Other Islamists have been spared. The Haqqani network and the Jamat-ud-Dawa (the name under which the Lashkar-e-Taiba is functioning) are cases in point. Last month, the US administration welcomed Pakistan’s decision to ban them, but Islamabad had not made any such announcement. It merely indicated that these outfits had been designated as terrorist organisations by the UN and that, as a member of the UN, Pakistan was obligated to “proscribe” the “entities and individuals that are listed”. Except that the Haqqani network as well as the JuD and its chief, Hafiz Saeed, were “listed” by the UN in 2012 and 2008, respectively, and this has hardly made any difference in Pakistan.
In December 2014, for the first time since its inception in the 1980s, the JuD held its annual ijtema (congregation) in Punjab. Saeed addressed a crowd of about 4,00,000. Asked five weeks later about the “ban” announced by the US, Saeed declared that it was “nothing new”: “It has been going on over the past six years”.

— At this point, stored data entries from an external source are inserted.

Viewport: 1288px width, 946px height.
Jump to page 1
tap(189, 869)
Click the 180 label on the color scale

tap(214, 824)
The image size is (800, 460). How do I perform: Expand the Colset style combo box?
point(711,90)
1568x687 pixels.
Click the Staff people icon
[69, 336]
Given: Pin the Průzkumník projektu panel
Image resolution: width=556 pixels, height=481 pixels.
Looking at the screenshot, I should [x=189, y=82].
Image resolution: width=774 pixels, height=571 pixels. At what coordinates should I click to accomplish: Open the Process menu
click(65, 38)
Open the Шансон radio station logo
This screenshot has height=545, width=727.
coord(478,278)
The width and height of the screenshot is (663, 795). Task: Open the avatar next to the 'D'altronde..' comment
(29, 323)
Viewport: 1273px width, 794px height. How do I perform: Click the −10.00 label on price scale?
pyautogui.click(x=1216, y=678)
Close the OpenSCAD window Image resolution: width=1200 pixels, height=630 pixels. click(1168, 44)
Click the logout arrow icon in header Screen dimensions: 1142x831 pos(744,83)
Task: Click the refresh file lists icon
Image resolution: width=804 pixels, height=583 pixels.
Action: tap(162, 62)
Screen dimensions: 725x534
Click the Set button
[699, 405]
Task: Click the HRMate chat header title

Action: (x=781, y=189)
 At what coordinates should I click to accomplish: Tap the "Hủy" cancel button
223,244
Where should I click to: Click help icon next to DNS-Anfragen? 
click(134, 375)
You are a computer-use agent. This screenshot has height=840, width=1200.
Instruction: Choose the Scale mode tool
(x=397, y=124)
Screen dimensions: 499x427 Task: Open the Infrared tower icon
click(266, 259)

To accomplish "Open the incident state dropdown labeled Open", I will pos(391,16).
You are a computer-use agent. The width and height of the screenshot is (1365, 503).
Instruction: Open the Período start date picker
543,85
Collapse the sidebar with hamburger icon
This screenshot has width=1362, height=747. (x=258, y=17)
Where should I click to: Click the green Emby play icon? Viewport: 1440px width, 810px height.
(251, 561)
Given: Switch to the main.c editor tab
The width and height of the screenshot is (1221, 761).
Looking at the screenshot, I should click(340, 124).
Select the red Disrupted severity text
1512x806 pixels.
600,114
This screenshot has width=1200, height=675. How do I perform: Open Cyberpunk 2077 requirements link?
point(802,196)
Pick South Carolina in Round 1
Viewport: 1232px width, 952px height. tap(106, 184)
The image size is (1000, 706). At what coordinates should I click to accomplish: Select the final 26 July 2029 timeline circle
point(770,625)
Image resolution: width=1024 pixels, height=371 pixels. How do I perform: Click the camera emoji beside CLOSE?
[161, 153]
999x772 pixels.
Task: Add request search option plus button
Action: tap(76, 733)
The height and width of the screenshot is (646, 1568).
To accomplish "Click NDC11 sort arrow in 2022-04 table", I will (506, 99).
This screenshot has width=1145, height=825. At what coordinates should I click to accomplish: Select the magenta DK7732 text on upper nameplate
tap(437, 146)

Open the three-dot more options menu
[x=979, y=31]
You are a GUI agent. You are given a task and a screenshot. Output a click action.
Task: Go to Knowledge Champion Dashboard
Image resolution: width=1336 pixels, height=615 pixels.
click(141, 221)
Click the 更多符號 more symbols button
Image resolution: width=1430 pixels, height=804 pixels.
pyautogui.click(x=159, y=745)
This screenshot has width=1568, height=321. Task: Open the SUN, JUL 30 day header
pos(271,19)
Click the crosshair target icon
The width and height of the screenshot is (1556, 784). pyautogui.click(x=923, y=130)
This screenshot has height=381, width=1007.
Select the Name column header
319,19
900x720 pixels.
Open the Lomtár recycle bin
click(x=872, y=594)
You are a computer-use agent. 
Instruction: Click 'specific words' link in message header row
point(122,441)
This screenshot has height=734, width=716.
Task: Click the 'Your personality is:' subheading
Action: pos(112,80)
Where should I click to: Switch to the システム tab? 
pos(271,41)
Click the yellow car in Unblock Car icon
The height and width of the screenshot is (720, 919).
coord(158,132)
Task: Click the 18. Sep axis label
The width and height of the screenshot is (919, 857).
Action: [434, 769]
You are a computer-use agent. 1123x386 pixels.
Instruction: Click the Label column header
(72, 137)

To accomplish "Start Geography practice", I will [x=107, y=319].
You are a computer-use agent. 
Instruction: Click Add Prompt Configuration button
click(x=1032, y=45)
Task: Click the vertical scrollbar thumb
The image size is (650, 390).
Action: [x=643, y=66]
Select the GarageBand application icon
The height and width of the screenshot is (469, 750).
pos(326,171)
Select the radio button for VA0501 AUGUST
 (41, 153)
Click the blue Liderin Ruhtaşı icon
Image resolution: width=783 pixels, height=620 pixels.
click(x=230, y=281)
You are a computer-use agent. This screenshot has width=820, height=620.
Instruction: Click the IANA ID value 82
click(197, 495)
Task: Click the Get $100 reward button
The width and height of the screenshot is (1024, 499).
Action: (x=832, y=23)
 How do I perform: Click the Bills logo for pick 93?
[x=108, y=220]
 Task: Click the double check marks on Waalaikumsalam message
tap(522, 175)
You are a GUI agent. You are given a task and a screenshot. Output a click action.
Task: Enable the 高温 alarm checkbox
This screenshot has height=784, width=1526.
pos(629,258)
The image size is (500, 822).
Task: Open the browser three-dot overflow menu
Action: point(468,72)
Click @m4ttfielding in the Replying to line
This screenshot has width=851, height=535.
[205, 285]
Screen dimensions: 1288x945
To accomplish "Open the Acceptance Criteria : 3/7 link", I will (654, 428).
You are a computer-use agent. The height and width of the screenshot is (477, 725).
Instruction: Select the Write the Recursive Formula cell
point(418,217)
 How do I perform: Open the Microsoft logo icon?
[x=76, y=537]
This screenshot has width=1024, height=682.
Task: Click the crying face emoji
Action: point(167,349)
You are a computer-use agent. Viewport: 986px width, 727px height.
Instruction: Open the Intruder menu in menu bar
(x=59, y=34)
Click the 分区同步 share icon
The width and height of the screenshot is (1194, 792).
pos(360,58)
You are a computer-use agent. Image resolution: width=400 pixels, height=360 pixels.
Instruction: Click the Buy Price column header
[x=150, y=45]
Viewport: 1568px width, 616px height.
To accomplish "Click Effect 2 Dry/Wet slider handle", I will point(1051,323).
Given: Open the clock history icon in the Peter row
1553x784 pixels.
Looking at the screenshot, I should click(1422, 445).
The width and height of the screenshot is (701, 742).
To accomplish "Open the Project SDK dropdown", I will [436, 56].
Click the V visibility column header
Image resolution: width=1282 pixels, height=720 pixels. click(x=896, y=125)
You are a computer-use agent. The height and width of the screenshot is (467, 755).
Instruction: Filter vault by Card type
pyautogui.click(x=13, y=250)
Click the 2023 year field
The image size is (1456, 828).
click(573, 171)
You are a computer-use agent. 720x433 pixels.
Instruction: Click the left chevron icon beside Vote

On December 24, during a televised address, Nawaz Sharif had declared, “A line has been drawn. On one side are coward terrorists and on the other side stands the whole nation”. He also said, “The Peshawar atrocity has changed Pakistan”. The magnitude of this change is not yet clear. Certainly, civil society has tried to mobilise and the army is pursuing the North Waziristan operation with unprecedented determination, but it is also acquiring more and more power at the expense of the democratisation process. And “good Islamists”, including the JuD leaders, still have a strong presence in the public sphere.
Postscript: Last week, the TTP claimed responsibility for a suicide attack that killed 19 people in a Shia mosque in Peshawar, in retaliation for the executions mentioned above. This shows that the “blood for blood” escalation continues.